Mercury emissions compared particularly badly. Coal-fired power is the second biggest Australian source of mercury, which accumulates in the environment, causing significant harm to people. Yet neither Queensland nor Victoria impose limits on emissions of mercury

The report also questions the reliability of emission levels claimed by the power plant operators.
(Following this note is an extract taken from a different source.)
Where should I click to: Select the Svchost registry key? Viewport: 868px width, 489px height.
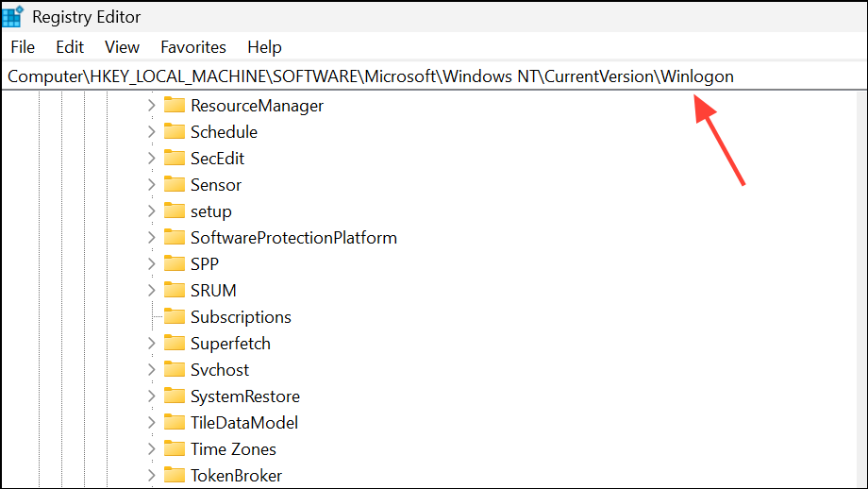pos(220,370)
For example, Eraring Power Station, which is Australia’s biggest, did not report having installed and pollution reduction equipment yet claimed to have cut its emissions of PM2.5 particulates by 60% even as its electricity generation output grew. Vales Point Power Station reported a similar big drop in particulate emissions while Mount Piper reported an amazing 90% drop between 2014 and 2015.

In Victoria, the Environment Protection Authority has been investigating Energy Australia’s Yallourn plant for “simplifying” its reports to show that it was operating within pollution limits even when it was not.